Kurt Kaiser, CC0, via Wikimedia Commons
Kurt Kaiser, CC0, via Wikimedia Commons
The National Archives announced recently that they would post a "harmful content warning," said that "some of the materials presented here may reflect outdated, biased, offensive, and possibly violent views and opinions" and elaborating that "some items may: reflect racist, sexist, ableist, misogynistic/misogynoir, and xenophobic opinions and attitudes; be discriminatory towards or exclude diverse views on sexuality, gender, religion, and more; include graphic content of historical events such as violent death, medical procedures, crime, wars/terrorist acts, natural disasters and more; demonstrate bias and exclusion in institutional collecting and digitization policies."

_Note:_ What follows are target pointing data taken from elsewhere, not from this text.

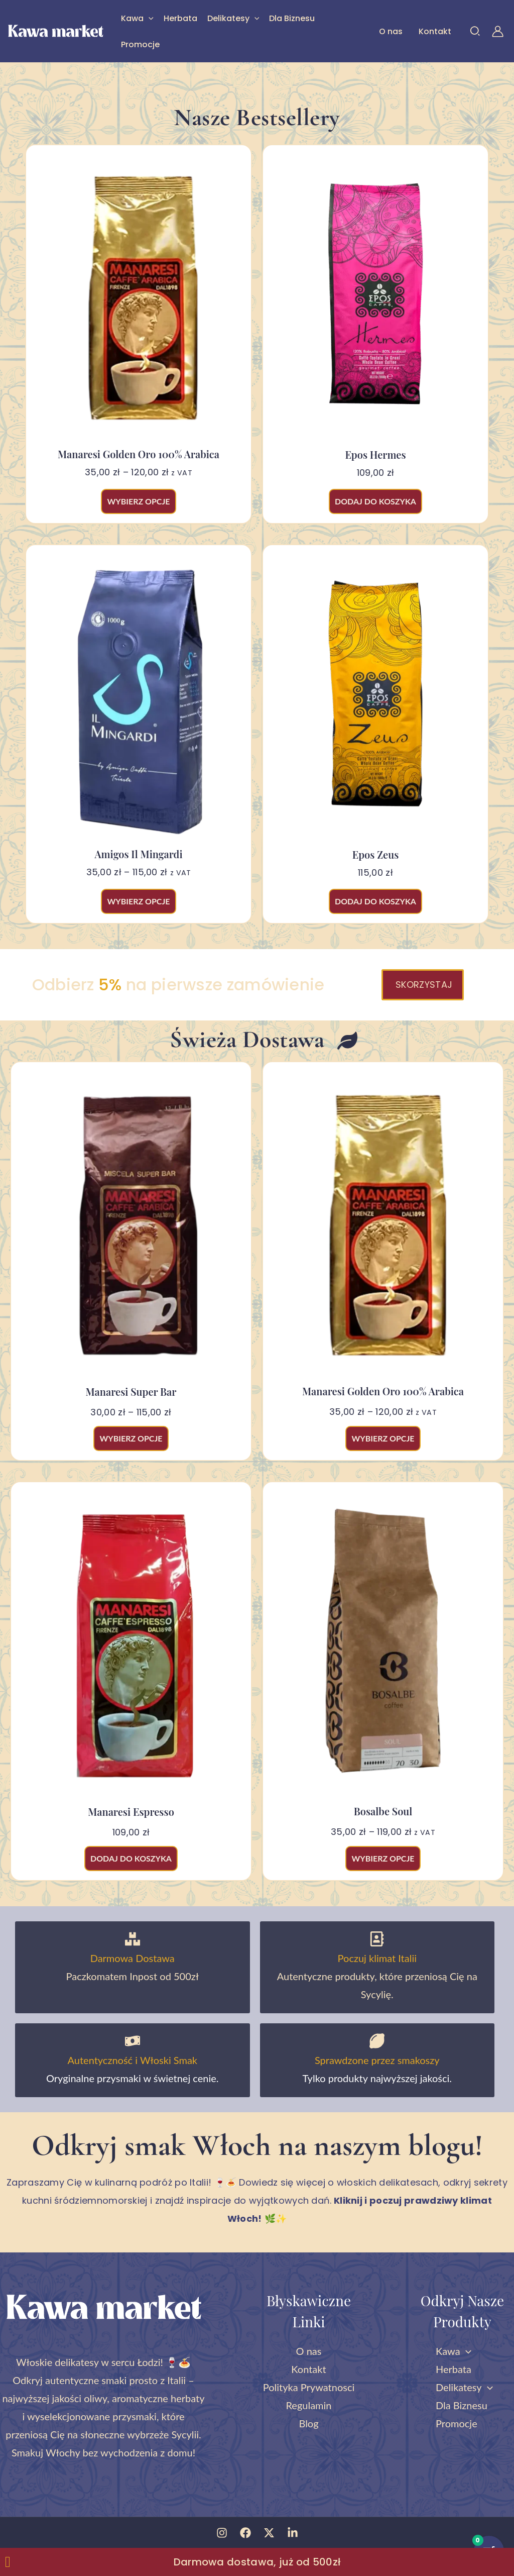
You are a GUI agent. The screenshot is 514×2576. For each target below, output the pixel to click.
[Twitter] (269, 2532)
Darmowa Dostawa (132, 1958)
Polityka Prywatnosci (309, 2387)
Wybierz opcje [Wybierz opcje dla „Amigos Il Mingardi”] (138, 901)
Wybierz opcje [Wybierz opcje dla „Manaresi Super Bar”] (130, 1438)
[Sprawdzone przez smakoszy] (376, 2040)
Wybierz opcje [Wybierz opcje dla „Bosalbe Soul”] (382, 1858)
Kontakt (435, 31)
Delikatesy (233, 18)
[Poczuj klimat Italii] (376, 1938)
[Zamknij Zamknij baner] (8, 2561)
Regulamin (308, 2405)
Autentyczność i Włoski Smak (132, 2060)
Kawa (137, 18)
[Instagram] (221, 2532)
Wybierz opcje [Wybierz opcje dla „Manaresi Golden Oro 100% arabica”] (138, 501)
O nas (391, 31)
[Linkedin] (292, 2532)
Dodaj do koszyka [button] (375, 501)
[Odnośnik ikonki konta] (497, 31)
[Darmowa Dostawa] (132, 1938)
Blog (308, 2423)
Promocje (140, 44)
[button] (149, 18)
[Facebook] (245, 2532)
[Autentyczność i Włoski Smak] (132, 2040)
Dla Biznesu (292, 18)
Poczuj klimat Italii (377, 1958)
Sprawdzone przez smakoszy (377, 2060)
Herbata (180, 18)
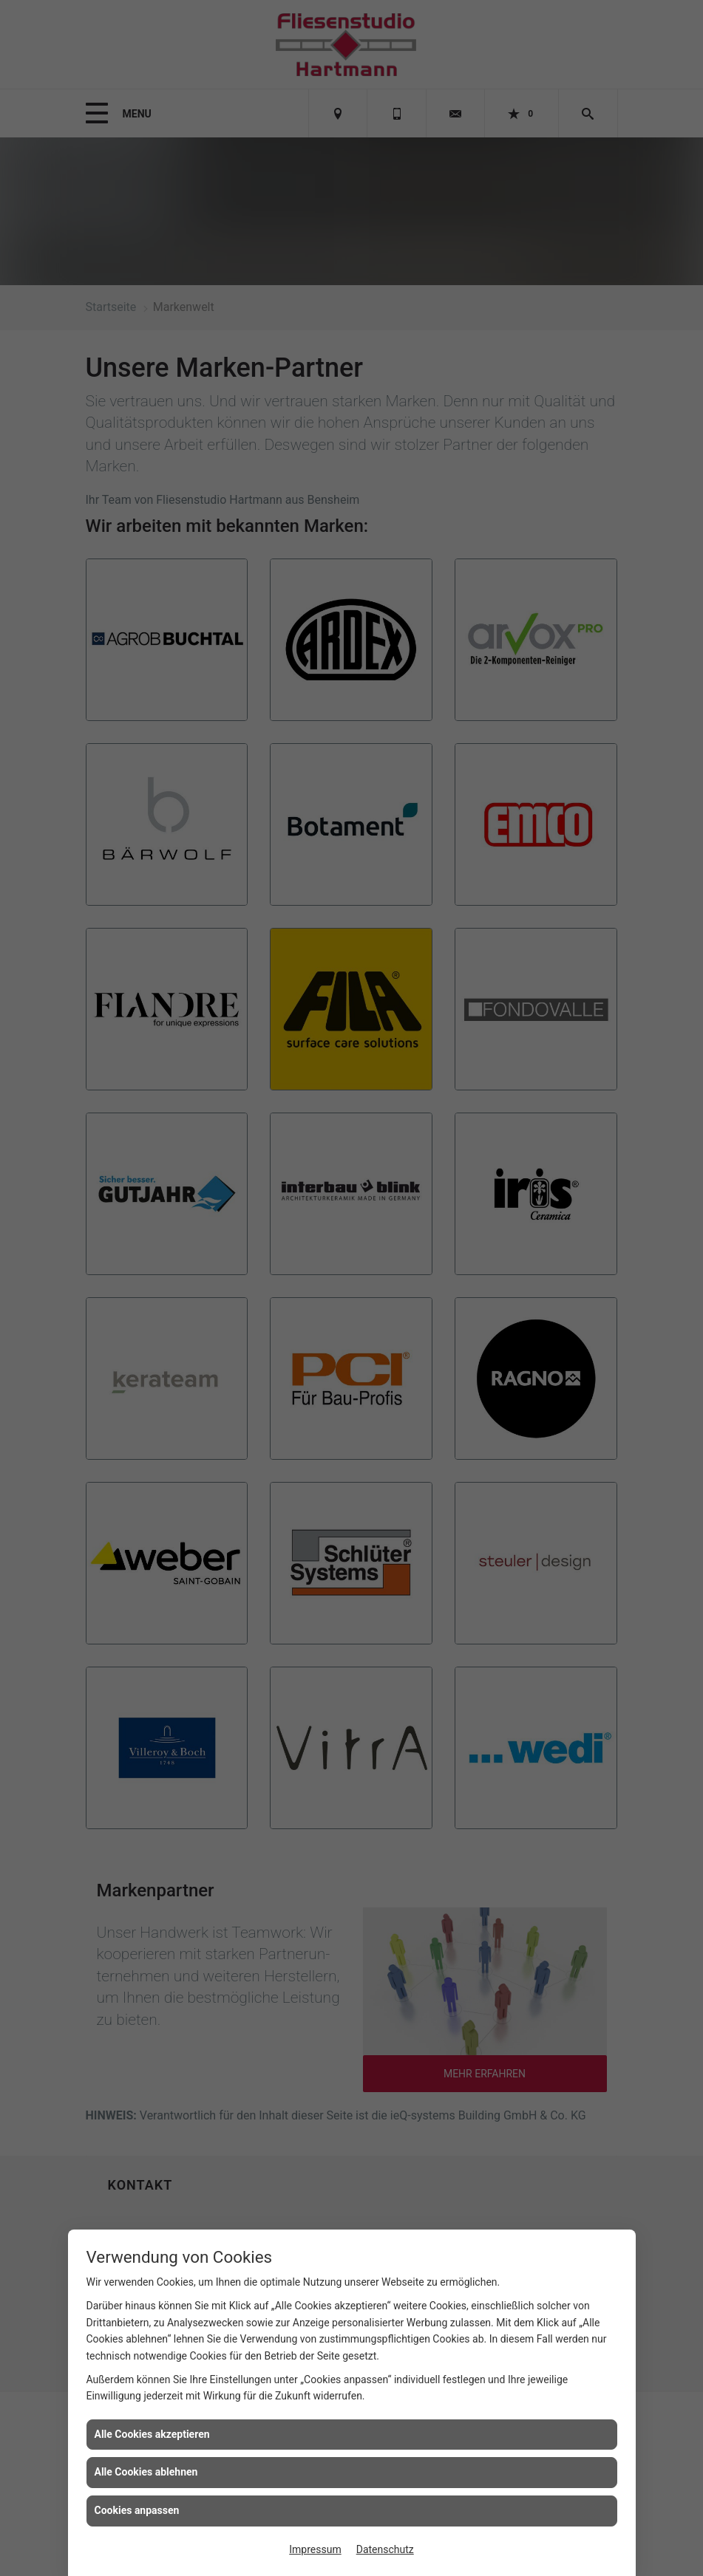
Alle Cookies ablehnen (146, 2472)
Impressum (315, 2549)
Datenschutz (385, 2549)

"The National Archives is trying to say certain documents may be very offensive to some people," Stewart Harris, teacher of constitutional law at Lincoln Memorial University, said according to WJHL. "They are recognizing that parts of our past are very troubling."
The National Archives held a meeting with 800 of its employees May 11 with its racism task force, Christianity Daily reported. During that meeting, a member presenting "told a story about a black congressional staffer who objected to the 'charters of freedom' label assigned to the historical documents" displayed in the archives rotunda in Washington D.C. He said that he felt "alienated" because they were not his charters of freedom.
Many members of Congress recently signed a letter addressed to the head of the National Archives stating that they are "deeply concerned" with the new harmful content warning on American historical documents, "including on seminal documents such as the Declaration of Independence, the Bill of Rights and the U.S. Constitution."
No Iowa congressional members signed this letter.